Please copy out every line of the listing below in which the word "panel" appears.

***** MATERIAL FOR THE TASK *****

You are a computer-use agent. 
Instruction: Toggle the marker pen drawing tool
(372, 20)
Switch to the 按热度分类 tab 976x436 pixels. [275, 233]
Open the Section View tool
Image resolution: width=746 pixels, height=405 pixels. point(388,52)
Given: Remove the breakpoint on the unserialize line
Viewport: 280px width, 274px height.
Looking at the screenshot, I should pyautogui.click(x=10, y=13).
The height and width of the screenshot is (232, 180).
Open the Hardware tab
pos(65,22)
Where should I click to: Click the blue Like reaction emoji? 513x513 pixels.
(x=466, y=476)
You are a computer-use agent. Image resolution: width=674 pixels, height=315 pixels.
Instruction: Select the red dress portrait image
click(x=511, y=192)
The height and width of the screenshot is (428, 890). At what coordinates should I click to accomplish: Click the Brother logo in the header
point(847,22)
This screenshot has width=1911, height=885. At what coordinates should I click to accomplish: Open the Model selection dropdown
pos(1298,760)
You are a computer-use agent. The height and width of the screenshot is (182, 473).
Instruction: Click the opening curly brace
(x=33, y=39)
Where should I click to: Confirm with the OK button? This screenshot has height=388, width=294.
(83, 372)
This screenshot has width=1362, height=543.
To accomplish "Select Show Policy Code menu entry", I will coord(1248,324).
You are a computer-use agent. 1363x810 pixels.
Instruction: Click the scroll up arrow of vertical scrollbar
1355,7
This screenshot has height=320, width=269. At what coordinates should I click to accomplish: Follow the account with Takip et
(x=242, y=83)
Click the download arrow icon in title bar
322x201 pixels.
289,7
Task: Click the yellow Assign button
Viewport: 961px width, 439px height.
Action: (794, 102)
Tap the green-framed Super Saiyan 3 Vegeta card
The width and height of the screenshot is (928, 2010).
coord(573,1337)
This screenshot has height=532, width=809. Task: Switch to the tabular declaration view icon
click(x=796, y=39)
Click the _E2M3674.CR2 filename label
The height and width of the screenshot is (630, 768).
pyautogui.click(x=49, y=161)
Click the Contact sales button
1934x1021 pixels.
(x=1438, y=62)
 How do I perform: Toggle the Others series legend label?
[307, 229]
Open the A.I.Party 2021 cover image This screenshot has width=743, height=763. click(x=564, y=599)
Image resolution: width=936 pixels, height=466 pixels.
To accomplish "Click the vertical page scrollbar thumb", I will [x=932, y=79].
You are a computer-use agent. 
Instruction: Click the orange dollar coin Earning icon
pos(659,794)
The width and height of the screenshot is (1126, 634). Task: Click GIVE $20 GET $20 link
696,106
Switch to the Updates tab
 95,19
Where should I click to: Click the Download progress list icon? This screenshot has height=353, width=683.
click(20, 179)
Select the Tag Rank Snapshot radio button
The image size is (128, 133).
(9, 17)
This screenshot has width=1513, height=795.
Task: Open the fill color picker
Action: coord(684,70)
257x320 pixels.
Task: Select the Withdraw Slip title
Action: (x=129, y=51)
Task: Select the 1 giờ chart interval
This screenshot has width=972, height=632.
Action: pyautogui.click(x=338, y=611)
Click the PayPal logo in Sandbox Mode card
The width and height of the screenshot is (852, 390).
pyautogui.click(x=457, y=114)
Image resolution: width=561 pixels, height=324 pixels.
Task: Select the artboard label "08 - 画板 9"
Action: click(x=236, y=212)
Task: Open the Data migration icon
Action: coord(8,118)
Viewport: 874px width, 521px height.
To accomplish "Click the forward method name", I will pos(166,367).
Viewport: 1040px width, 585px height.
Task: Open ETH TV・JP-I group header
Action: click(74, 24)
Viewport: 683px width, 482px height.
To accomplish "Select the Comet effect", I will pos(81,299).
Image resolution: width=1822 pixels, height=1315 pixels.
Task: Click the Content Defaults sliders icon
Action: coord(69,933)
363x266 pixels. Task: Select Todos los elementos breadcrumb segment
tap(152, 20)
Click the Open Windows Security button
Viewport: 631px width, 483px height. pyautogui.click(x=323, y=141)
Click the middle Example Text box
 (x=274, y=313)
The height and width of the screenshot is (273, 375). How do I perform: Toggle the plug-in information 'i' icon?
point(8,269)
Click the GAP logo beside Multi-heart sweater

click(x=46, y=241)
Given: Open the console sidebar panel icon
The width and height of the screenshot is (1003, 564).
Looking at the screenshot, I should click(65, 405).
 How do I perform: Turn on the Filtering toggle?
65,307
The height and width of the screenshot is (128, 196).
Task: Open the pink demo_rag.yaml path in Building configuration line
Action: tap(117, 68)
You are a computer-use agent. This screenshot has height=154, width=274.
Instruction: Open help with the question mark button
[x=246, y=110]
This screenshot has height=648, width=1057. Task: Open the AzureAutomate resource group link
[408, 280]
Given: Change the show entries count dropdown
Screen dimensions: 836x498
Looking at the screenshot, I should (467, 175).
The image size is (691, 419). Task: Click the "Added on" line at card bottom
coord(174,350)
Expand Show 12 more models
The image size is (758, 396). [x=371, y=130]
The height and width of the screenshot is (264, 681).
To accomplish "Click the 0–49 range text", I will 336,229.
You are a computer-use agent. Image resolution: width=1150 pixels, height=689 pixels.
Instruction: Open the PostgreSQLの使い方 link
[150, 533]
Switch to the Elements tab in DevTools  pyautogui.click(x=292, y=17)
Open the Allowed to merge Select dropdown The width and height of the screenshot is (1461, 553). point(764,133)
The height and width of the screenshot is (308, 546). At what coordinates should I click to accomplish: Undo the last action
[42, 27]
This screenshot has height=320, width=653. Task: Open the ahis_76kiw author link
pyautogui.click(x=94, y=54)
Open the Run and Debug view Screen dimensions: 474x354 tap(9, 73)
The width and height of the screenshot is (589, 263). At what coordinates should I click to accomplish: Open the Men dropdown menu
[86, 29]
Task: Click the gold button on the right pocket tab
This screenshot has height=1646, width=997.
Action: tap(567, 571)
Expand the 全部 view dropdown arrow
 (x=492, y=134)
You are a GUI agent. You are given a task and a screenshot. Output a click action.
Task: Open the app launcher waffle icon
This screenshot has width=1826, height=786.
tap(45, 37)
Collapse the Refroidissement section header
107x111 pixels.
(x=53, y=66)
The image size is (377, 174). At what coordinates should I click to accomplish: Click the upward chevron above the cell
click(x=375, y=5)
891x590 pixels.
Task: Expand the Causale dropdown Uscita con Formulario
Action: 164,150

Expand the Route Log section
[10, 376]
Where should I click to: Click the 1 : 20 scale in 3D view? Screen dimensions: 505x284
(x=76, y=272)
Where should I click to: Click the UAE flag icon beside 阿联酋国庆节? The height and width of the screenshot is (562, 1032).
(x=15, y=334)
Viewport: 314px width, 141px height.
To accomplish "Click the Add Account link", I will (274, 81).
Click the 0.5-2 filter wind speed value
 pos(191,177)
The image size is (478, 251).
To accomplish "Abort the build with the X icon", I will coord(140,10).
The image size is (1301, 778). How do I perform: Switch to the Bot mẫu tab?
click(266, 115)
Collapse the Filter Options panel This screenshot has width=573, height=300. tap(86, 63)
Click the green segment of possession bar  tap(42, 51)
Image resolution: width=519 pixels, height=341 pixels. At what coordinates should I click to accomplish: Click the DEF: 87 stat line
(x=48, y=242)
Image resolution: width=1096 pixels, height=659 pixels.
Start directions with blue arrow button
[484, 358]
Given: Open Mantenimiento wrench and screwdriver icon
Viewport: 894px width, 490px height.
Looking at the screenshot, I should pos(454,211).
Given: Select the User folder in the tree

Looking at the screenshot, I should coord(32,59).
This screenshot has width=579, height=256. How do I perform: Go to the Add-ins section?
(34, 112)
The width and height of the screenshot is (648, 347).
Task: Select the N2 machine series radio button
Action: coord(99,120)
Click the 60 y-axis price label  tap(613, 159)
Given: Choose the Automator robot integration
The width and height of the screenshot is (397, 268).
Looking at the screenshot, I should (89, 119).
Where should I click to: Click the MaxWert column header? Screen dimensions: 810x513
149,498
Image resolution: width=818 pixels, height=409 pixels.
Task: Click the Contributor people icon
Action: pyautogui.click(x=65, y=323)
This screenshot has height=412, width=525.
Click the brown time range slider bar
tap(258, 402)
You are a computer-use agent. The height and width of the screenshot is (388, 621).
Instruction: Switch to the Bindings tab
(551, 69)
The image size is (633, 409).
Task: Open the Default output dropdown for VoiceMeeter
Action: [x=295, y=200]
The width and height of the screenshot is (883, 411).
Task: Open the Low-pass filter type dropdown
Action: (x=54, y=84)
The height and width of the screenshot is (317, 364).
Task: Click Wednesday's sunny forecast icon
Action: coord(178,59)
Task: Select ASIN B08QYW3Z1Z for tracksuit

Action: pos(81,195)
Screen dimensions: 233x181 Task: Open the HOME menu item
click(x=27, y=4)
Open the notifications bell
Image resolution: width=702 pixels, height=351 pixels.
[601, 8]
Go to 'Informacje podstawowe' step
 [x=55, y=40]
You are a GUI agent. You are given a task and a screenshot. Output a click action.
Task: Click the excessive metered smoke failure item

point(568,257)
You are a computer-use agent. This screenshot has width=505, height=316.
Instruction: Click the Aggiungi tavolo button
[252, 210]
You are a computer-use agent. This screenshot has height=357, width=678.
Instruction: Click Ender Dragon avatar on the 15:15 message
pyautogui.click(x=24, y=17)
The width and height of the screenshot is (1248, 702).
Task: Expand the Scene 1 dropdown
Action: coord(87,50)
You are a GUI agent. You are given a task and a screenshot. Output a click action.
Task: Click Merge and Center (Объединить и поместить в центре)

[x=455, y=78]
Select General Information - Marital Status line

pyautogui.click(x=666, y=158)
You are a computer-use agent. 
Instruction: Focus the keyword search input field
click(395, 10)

*****

### FINISHED TASK:
Given: Open the console sidebar panel icon
Collapse the Filter Options panel This screenshot has width=573, height=300. tap(86, 63)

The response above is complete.